ABSTRACT
The B-cell acute lymphoblastic leukemia (ALL) cell line REH, with the t(12;21) ETV6-RUNX1 translocation, is known to have a complex karyotype defined by a series of large-scale chromosomal rearrangements. Taken from a 15-year-old at relapse, the cell line offers a practical model for the study of high-risk pediatric B-ALL patients. In recent years, short-read DNA and RNA sequencing have emerged as a complement to analog karyotyping techniques in the resolution of structural variants in an oncological context. However, it is challenging to create a comprehensive digital karyotype of a genome with these techniques alone. Here, we explore the integration of long-read PacBio and Oxford Nanopore whole genome sequencing (WGS), IsoSeq RNA-sequencing, and short-read sequencing to create a detailed digital karyotype of the REH cell line. WGS refined the breakpoints of known aberrations and clarified the molecular traits of disrupted ALL-associated genes BTG1 and TBL1XR1, as well as the glucocorticoid receptor NR3C1. Several previously underreported structural variants were also uncovered, including deletions affecting the ALL-associated genes VPREB1 and NFATC1. Meanwhile, transcriptome sequencing identified seven fusion genes within the genomic breakpoints.
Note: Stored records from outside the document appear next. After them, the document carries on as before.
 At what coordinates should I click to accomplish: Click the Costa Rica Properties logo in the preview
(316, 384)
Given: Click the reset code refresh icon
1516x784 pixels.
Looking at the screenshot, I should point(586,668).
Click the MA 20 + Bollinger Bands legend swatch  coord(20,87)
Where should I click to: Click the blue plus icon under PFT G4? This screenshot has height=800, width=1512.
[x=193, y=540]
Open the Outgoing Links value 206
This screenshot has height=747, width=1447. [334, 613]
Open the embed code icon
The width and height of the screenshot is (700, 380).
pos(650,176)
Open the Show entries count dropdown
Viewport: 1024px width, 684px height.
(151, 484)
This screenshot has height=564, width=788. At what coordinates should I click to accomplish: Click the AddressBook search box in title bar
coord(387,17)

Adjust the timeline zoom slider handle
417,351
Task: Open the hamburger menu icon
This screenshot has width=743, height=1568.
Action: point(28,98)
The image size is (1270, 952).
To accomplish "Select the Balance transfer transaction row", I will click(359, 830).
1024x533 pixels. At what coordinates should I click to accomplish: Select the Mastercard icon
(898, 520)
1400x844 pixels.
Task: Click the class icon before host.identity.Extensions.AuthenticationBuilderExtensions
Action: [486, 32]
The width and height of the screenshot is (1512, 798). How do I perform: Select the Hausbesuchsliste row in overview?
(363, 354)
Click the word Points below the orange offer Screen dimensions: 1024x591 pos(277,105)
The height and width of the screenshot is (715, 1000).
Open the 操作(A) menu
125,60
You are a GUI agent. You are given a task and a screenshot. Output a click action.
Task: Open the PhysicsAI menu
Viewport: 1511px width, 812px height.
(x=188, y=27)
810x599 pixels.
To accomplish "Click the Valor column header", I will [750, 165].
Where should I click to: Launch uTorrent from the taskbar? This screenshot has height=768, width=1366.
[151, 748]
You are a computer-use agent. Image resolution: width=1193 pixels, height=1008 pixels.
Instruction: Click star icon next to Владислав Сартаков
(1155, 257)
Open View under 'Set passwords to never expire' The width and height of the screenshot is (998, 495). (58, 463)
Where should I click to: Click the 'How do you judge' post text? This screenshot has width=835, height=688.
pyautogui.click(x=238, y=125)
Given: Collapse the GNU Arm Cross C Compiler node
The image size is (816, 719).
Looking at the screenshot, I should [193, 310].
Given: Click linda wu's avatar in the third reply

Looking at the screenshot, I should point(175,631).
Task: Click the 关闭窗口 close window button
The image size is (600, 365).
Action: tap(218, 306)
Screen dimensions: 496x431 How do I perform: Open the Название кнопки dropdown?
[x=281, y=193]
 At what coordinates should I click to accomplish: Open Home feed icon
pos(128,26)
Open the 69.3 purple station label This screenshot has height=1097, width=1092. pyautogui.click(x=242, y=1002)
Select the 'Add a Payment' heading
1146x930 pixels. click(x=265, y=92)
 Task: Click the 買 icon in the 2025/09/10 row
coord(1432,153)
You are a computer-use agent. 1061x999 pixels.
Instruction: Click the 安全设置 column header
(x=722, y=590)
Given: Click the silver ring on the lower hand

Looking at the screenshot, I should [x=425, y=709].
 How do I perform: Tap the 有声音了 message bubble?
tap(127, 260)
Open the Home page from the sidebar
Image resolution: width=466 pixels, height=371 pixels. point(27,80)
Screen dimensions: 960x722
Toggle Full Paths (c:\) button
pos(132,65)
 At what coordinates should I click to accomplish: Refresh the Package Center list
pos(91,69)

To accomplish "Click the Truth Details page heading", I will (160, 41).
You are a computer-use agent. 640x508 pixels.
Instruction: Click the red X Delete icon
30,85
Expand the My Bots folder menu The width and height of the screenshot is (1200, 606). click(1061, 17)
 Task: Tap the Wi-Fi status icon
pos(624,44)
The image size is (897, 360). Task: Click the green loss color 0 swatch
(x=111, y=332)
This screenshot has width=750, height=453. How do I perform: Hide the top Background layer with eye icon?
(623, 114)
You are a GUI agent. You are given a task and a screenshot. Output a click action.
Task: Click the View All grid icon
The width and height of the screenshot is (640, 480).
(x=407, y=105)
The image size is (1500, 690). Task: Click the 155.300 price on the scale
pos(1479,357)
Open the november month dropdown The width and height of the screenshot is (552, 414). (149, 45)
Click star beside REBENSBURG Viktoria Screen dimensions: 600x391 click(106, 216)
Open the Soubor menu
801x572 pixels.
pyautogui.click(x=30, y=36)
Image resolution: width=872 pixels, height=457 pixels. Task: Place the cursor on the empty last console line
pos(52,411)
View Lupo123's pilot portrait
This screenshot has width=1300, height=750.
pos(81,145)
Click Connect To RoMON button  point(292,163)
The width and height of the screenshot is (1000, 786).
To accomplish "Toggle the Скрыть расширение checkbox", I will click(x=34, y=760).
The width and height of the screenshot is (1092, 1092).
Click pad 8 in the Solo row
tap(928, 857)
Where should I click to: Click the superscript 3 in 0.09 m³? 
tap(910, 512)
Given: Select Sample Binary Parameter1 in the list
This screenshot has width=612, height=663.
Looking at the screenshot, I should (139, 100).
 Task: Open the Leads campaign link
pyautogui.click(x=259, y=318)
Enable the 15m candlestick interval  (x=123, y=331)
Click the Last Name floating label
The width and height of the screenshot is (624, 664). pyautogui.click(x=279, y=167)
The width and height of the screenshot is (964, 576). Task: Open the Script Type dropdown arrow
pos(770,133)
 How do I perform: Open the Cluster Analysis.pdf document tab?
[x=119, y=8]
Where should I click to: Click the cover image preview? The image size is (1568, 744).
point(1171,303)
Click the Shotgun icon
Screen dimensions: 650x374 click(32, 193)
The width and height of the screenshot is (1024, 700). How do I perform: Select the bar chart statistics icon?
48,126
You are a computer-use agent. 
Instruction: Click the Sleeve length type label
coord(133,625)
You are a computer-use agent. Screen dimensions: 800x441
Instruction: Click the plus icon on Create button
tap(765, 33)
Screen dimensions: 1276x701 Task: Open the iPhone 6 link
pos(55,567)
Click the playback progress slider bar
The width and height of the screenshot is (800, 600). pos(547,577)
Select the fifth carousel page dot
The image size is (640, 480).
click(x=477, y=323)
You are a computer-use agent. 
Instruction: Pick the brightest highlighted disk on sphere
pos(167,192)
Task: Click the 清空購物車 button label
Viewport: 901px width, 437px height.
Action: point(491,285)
Together, our extensive whole-genome investigation makes high-quality open-source data available to the leukemia genomics community.
KEY POINTS
A complete digital karyotype of the REH cell line was produced with short- and long-read DNA and RNA sequencing technologies.
The study enabled precise identification of structural variants, and the fusion genes expressed as the result of these variants.
Competing Interest Statement
The authors have declared no competing interest.